General Abbey was born in New York City in 1916. He graduated from Central High School in Washington, D.C., and attended the University of Alabama for one year. From July 1935 to June 1936 he served as a private in Headquarters Battery, 2nd Coast Artillery at Fort Monroe, Va. He entered the U.S. Military Academy at West Point, N.Y., in July 1936 and received a bachelor of science degree and commission as second lieutenant in June 1940. He attended basic and advanced flying schools at Randolph and Kelly fields, Texas, and received his pilot wings in 1941.

General Abbey became operations officer in April 1941 for one of the pioneer B-17 squadrons at MacDill Field, Fla., and logged 400 hours of flying time in this aircraft. His experience as a B-17 pilot qualified him to serve as a flight instructor for pilots who would fly the bomber in combat.

During World War II on Dec. 7, 1941, General Abbey reported to West Point to serve as senior ground school instructor at Stewart Field, N.Y. In November 1943 he attended the Central Instructor School at Lockbourne Army Air Base, Ohio, and then served three months as commandant of crews at the Combat Crew Training Center at Ardmore, Okla. He went to Italy in May 1944 and commanded the 49th Bombardment Squadron. He flew 29 combat missions over northern France, Italy, Germany and the Balkans, logged 250 combat hours and became deputy commander of the 2d Bombardment Group, 15th Air Force.

In March 1945 General Abbey was transferred to Washington, D.C., and assigned to the War Department general staff in the operations and plans division. Before leaving the general staff in 1948 he progressed to the position of executive officer, plans and operations division. He attended Georgetown University from August 1948 to February 1950 and earned a master of arts degree in international relations. From February 1950 to July 1952, he served on the joint strategic plans group in the organization of the Joint Chiefs of Staff.

General Abbey returned to Europe in 1952 as chief of the Air Force section, Military Assistance Advisory Group, in the Netherlands. He returned to the United States in August 1955 to enter the National War College at Fort McNair, Washington, D.C. After graduation he served as a faculty member at the National War College for two years.

In July 1958 he was reassigned to Headquarters U.S. Air Force as chief of the policy division, deputy chief of staff for plans and programs, and later held the position of assistant deputy director for policy.

General Abbey served from August 1959 to August 1960 as deputy commander 3575th Pilot Training Wing at Vance Air Force Base, Okla., and from October 1960 to March 1963 as commander, 3525th Pilot Training Wing, at Williams Air Force Base, Ariz. In March 1963 he was assigned as director, plans and policies, J-5, North American Air Defense Command, Ent Air Force Base, Colo.

In July 1965 General Abbey went to the Republic of Vietnam as the deputy chief of staff, Military Assistance Command, Vietnam.

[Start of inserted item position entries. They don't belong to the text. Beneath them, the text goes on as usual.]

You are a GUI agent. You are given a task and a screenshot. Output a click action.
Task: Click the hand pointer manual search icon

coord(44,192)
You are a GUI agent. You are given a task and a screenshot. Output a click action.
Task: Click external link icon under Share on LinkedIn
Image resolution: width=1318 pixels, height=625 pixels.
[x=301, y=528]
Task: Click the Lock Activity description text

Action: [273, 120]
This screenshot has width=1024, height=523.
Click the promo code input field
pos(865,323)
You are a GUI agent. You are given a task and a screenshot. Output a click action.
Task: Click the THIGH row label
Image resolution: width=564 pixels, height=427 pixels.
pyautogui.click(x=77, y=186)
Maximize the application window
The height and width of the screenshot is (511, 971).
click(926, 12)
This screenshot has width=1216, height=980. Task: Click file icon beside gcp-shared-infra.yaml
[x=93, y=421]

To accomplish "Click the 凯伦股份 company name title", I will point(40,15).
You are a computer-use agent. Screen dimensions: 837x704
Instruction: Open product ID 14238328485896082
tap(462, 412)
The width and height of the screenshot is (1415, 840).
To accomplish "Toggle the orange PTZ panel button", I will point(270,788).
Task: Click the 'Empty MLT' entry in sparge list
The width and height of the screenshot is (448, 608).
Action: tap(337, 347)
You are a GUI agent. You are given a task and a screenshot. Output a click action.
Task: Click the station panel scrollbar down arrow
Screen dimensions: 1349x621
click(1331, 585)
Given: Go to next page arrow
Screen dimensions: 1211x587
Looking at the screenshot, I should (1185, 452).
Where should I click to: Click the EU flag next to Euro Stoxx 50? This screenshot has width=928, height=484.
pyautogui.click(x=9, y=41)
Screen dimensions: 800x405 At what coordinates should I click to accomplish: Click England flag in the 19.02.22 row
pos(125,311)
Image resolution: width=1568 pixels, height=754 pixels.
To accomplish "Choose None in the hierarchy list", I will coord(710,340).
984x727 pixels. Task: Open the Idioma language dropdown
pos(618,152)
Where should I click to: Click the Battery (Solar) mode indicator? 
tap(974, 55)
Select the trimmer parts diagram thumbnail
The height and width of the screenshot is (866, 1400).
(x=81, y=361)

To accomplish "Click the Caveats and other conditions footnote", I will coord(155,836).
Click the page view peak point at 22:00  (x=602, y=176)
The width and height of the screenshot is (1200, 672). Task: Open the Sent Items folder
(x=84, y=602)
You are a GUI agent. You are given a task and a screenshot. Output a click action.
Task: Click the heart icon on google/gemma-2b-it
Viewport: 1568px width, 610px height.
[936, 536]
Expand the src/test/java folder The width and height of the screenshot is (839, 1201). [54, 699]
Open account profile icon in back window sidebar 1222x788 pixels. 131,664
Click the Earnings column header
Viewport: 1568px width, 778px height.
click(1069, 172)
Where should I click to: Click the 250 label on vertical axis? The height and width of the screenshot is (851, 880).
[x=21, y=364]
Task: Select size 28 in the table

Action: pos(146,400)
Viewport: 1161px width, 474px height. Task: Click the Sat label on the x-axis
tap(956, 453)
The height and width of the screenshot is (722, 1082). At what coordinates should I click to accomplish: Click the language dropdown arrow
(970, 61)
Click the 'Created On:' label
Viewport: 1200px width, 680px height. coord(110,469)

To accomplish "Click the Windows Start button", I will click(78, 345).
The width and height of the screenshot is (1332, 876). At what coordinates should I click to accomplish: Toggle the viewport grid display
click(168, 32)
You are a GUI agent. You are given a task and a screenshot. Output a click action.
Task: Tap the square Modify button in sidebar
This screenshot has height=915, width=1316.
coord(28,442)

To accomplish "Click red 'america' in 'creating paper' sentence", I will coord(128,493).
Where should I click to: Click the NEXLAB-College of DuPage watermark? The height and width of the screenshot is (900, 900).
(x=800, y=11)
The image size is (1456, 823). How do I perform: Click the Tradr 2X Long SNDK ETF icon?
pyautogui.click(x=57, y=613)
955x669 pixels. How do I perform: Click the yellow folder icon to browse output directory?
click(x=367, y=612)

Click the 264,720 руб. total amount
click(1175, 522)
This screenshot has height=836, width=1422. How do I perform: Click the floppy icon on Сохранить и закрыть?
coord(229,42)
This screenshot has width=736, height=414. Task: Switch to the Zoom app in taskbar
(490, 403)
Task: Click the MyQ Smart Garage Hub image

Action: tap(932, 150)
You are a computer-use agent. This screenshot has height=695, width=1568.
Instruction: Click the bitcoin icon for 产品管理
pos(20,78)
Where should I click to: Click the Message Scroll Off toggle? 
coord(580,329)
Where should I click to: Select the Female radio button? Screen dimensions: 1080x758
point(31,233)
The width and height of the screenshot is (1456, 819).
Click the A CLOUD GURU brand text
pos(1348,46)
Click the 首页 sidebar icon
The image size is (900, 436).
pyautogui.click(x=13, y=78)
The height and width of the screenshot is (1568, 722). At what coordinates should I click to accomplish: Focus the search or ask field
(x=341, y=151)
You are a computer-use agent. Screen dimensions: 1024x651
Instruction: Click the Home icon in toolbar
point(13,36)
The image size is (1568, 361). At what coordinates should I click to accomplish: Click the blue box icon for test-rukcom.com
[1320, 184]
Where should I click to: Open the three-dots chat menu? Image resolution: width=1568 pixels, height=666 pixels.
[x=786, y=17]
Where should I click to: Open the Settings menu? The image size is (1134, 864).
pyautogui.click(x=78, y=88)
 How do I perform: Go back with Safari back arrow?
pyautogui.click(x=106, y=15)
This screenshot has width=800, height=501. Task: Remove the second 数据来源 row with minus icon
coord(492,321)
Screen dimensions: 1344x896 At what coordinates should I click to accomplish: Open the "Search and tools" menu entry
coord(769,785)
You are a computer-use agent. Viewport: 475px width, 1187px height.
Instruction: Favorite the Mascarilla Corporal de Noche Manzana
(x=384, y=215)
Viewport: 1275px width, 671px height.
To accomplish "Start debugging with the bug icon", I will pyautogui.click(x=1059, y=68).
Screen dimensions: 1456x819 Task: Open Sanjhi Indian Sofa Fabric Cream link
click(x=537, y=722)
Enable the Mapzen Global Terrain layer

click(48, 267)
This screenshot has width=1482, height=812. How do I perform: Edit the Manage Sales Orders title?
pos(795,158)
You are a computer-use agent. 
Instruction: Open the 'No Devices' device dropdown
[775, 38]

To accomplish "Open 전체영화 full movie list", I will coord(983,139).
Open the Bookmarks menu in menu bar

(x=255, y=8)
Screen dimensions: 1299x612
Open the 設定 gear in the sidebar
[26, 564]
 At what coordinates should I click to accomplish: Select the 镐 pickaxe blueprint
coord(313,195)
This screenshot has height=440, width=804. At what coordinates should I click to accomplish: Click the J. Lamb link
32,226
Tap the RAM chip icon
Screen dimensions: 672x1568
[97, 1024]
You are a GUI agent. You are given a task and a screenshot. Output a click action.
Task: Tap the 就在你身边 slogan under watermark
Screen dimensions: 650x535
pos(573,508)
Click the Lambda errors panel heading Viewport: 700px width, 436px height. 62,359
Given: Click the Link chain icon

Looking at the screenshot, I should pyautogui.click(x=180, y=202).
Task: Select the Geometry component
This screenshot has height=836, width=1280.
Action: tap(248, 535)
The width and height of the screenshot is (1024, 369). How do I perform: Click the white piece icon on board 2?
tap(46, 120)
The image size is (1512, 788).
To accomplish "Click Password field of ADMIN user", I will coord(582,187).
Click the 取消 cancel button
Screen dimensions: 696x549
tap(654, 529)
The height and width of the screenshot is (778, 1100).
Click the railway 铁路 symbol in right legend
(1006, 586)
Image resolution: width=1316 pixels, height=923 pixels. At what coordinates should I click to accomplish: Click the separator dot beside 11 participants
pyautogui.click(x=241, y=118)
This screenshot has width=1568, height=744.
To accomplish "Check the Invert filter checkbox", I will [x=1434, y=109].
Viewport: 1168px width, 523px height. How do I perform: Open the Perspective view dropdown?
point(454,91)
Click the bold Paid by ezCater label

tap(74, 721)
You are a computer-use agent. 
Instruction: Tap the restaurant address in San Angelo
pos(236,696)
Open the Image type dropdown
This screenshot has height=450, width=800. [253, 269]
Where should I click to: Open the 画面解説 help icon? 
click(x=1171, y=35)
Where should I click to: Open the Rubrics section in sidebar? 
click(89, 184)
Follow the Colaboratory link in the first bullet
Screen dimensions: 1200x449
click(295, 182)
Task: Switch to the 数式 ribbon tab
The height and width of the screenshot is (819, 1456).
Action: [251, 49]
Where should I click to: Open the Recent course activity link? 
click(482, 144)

In October 1966 he returned to Washington, D C, as assistant chief of staff for reserve forces, Headquarters U.S. Air Force. He assumed duties as director, Combat Operations Center, North American Air Defense Command/Continental Air Defense Command, Ent Air Force Base, Colo., in February 1968.

General Abbey became the first commander of the 24th NORAD/CONAD region with headquarters at Malmstrom Air Force Base, Mont., upon its inception in November 1969 in conjunction with the NORAD forces realignment.

His military decorations include the Legion of Merit with oak leaf cluster, Distinguished Flying Cross, Air Medal with two oak leaf clusters and the Croix de Guerre with Palm (France).

He was promoted to the temporary grade of major general effective Oct. 1, 1965, with date of rank April 4, 1961.